--- START ---

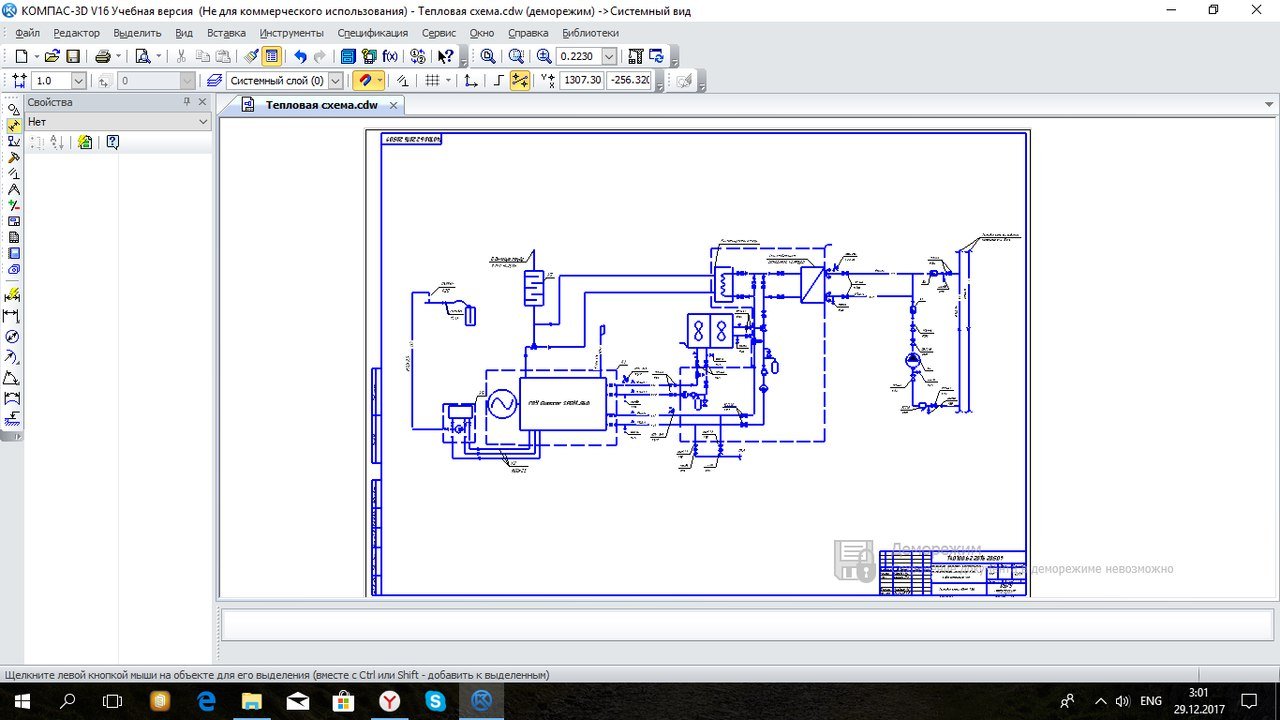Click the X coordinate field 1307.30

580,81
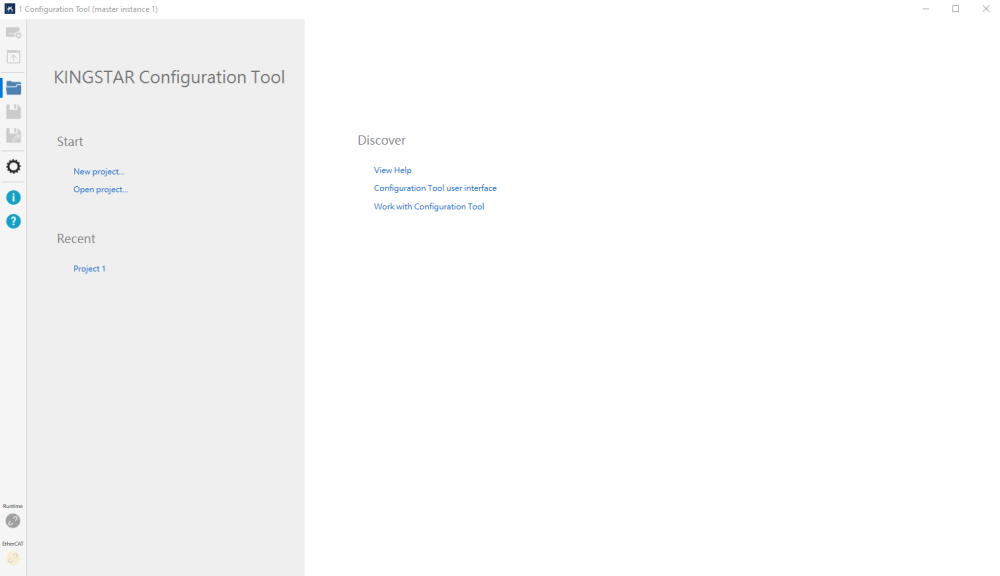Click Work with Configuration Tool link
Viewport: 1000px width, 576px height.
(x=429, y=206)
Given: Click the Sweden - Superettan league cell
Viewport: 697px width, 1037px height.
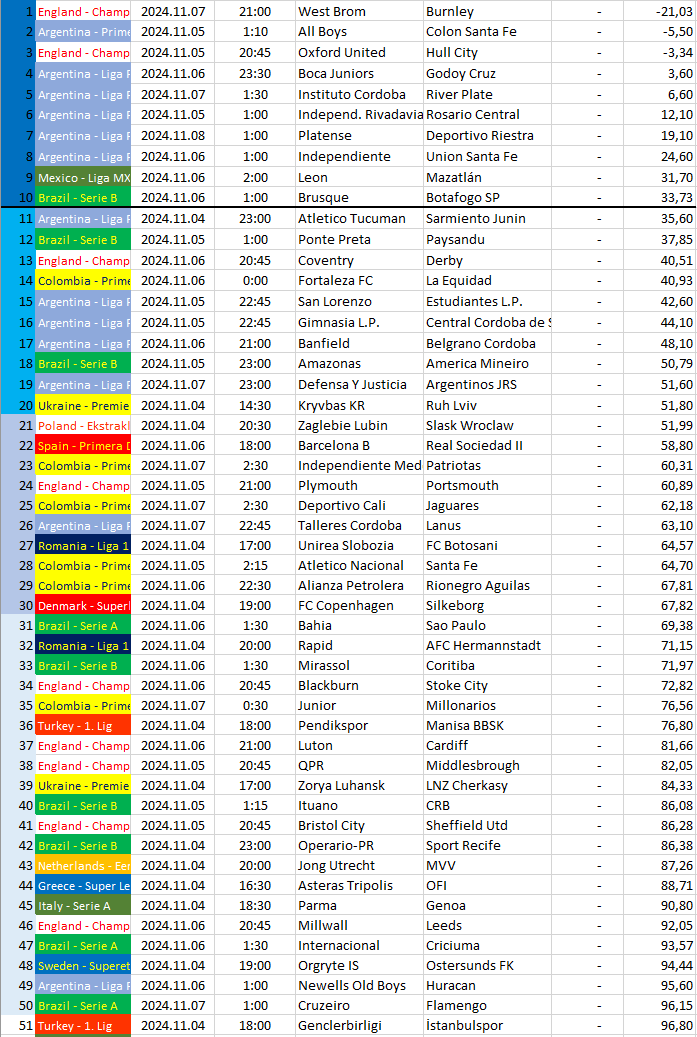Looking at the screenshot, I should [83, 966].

--- END ---

__Task to complete__: I need the lines from the line holding "Given: Click the" through the end of the material, inclusive, restated word for word and without pictures.

__Solution for this exercise__:
Given: Click the Sweden - Superettan league cell
Viewport: 697px width, 1037px height.
Looking at the screenshot, I should [83, 966].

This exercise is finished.